The next day Ramin sent a neighboring medical man, and heard it was his opinion that if Bonelle held on for three months longer, it would be a miracle. Delightful news!

Several days elapsed, and although very anxious, Ramin assumed a careless air, and did not call upon his landlord, or take any notice of him. At the end of the week old Marguerite entered the shop to make a trifling purchase.

“And how are we getting on up-stairs?” negligently asked Monsieur Ramin.

“Worse and worse, my good Sir,” she sighed. “We have rheumatic pains, which make us often use expressions the reverse of Christian-like, and yet nothing can induce us to see either the lawyer or the priest; the gout is getting nearer to our stomach every day, and still we go on talking about the strength of our constitution. Oh, Sir, if you have any influence with us, do, pray do, tell us how wicked it is to die without making one’s will or confessing one’s sins.”
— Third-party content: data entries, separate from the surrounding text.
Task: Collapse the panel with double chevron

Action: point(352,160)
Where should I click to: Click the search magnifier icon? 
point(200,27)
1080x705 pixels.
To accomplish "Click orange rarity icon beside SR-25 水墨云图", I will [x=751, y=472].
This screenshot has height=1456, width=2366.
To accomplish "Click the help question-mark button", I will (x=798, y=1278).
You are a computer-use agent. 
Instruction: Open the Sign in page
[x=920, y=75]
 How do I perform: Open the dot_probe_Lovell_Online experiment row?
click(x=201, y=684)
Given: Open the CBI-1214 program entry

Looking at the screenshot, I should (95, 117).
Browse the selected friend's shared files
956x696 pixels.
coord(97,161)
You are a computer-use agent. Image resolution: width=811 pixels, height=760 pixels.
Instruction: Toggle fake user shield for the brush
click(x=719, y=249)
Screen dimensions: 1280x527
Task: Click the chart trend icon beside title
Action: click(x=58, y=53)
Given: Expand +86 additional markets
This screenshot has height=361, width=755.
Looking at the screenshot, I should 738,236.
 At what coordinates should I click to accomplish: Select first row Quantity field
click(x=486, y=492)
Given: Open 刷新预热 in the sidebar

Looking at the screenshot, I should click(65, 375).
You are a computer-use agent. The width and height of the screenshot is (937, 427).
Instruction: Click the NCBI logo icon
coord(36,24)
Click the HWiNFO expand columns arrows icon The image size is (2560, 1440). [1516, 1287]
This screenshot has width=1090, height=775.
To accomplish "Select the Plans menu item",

“I shall go up this very evening,” ambiguously replied Monsieur Ramin.

He kept his promise, and found Monsieur Bonelle in bed, groaning with pain, and in the worst of tempers.

“What poisoning doctor did you send?” he asked, with an ireful glance; “I want no doctor, I am not ill; I will not follow his prescription; he forbade me to eat; I will eat.”

“He is a very clever man,” said the visitor. “He told me that never in the whole course of his experience has he met with what he called so much ‘resisting power’ as exists in your frame. He asked me if you were not of a long-lived race.”

“That is as people may judge,” replied Monsieur Bonelle. “All I can say is, that my grandfather died at ninety, and my father at eighty-six.”

“The doctor owned that you had a wonderfully strong constitution.”